» What is asked
Print every item below word for word, keeping each line unchanged.

» Information provided
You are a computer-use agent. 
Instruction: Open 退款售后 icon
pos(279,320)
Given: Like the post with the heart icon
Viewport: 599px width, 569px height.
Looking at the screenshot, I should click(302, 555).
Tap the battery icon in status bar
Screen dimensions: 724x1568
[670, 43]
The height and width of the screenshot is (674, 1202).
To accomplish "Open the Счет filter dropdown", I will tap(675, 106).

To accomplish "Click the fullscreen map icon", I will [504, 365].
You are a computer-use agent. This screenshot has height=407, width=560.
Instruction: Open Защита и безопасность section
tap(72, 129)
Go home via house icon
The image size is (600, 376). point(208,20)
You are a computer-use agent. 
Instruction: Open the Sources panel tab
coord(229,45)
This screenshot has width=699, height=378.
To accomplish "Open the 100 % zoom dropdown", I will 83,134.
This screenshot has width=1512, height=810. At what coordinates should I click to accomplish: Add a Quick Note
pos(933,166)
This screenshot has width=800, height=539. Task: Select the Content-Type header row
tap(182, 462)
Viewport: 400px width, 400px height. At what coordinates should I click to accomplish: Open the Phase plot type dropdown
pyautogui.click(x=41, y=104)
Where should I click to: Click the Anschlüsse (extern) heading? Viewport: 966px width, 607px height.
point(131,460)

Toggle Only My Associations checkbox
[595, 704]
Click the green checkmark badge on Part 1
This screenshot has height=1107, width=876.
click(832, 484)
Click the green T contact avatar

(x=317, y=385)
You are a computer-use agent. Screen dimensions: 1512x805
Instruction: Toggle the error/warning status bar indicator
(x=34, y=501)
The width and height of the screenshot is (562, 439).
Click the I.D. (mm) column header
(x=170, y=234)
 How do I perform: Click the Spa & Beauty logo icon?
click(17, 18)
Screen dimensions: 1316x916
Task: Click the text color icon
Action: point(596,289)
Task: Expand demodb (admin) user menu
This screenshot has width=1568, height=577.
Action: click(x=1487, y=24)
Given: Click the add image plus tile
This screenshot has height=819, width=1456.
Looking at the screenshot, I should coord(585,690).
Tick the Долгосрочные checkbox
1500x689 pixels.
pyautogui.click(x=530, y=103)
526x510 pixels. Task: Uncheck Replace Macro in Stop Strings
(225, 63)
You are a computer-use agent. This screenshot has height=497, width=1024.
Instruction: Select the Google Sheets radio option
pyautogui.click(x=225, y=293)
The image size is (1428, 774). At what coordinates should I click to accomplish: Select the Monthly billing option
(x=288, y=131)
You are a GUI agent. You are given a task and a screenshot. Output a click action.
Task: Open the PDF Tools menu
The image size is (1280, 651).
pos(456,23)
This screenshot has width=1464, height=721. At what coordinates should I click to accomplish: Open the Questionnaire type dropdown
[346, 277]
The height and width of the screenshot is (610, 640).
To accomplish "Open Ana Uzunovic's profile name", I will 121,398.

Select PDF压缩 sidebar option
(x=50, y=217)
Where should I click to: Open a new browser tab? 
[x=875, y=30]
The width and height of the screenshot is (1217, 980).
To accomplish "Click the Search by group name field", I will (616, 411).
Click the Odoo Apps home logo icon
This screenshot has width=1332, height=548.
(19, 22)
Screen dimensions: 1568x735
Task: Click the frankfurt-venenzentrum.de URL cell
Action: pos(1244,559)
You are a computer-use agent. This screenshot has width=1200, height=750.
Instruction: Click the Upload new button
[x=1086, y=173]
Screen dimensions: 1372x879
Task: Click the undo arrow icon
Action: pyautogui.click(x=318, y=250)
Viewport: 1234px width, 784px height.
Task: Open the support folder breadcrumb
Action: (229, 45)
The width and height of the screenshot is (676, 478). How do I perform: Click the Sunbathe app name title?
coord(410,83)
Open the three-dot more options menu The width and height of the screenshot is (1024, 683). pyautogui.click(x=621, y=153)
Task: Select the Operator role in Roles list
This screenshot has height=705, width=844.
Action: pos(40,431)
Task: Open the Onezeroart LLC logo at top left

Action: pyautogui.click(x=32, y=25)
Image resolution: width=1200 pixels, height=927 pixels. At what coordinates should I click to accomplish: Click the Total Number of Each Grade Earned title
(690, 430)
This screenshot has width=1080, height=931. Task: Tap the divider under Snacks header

» Full response
You are a computer-use agent. 
Instruction: Open 退款售后 icon
pos(279,320)
Given: Like the post with the heart icon
Viewport: 599px width, 569px height.
Looking at the screenshot, I should click(302, 555).
Tap the battery icon in status bar
Screen dimensions: 724x1568
[670, 43]
The height and width of the screenshot is (674, 1202).
To accomplish "Open the Счет filter dropdown", I will tap(675, 106).

To accomplish "Click the fullscreen map icon", I will [504, 365].
You are a computer-use agent. This screenshot has height=407, width=560.
Instruction: Open Защита и безопасность section
tap(72, 129)
Go home via house icon
The image size is (600, 376). point(208,20)
You are a computer-use agent. 
Instruction: Open the Sources panel tab
coord(229,45)
This screenshot has width=699, height=378.
To accomplish "Open the 100 % zoom dropdown", I will 83,134.
This screenshot has width=1512, height=810. At what coordinates should I click to accomplish: Add a Quick Note
pos(933,166)
This screenshot has width=800, height=539. Task: Select the Content-Type header row
tap(182, 462)
Viewport: 400px width, 400px height. At what coordinates should I click to accomplish: Open the Phase plot type dropdown
pyautogui.click(x=41, y=104)
Where should I click to: Click the Anschlüsse (extern) heading? Viewport: 966px width, 607px height.
point(131,460)

Toggle Only My Associations checkbox
[595, 704]
Click the green checkmark badge on Part 1
This screenshot has height=1107, width=876.
click(832, 484)
Click the green T contact avatar

(x=317, y=385)
You are a computer-use agent. Screen dimensions: 1512x805
Instruction: Toggle the error/warning status bar indicator
(x=34, y=501)
The width and height of the screenshot is (562, 439).
Click the I.D. (mm) column header
(x=170, y=234)
 How do I perform: Click the Spa & Beauty logo icon?
click(17, 18)
Screen dimensions: 1316x916
Task: Click the text color icon
Action: point(596,289)
Task: Expand demodb (admin) user menu
This screenshot has width=1568, height=577.
Action: click(x=1487, y=24)
Given: Click the add image plus tile
This screenshot has height=819, width=1456.
Looking at the screenshot, I should coord(585,690).
Tick the Долгосрочные checkbox
1500x689 pixels.
pyautogui.click(x=530, y=103)
526x510 pixels. Task: Uncheck Replace Macro in Stop Strings
(225, 63)
You are a computer-use agent. This screenshot has height=497, width=1024.
Instruction: Select the Google Sheets radio option
pyautogui.click(x=225, y=293)
The image size is (1428, 774). At what coordinates should I click to accomplish: Select the Monthly billing option
(x=288, y=131)
You are a GUI agent. You are given a task and a screenshot. Output a click action.
Task: Open the PDF Tools menu
The image size is (1280, 651).
pos(456,23)
This screenshot has width=1464, height=721. At what coordinates should I click to accomplish: Open the Questionnaire type dropdown
[346, 277]
The height and width of the screenshot is (610, 640).
To accomplish "Open Ana Uzunovic's profile name", I will 121,398.

Select PDF压缩 sidebar option
(x=50, y=217)
Where should I click to: Open a new browser tab? 
[x=875, y=30]
The width and height of the screenshot is (1217, 980).
To accomplish "Click the Search by group name field", I will (616, 411).
Click the Odoo Apps home logo icon
This screenshot has width=1332, height=548.
(19, 22)
Screen dimensions: 1568x735
Task: Click the frankfurt-venenzentrum.de URL cell
Action: pos(1244,559)
You are a computer-use agent. This screenshot has width=1200, height=750.
Instruction: Click the Upload new button
[x=1086, y=173]
Screen dimensions: 1372x879
Task: Click the undo arrow icon
Action: pyautogui.click(x=318, y=250)
Viewport: 1234px width, 784px height.
Task: Open the support folder breadcrumb
Action: (229, 45)
The width and height of the screenshot is (676, 478). How do I perform: Click the Sunbathe app name title?
coord(410,83)
Open the three-dot more options menu The width and height of the screenshot is (1024, 683). pyautogui.click(x=621, y=153)
Task: Select the Operator role in Roles list
This screenshot has height=705, width=844.
Action: pos(40,431)
Task: Open the Onezeroart LLC logo at top left

Action: pyautogui.click(x=32, y=25)
Image resolution: width=1200 pixels, height=927 pixels. At what coordinates should I click to accomplish: Click the Total Number of Each Grade Earned title
(690, 430)
This screenshot has width=1080, height=931. Task: Tap the divider under Snacks header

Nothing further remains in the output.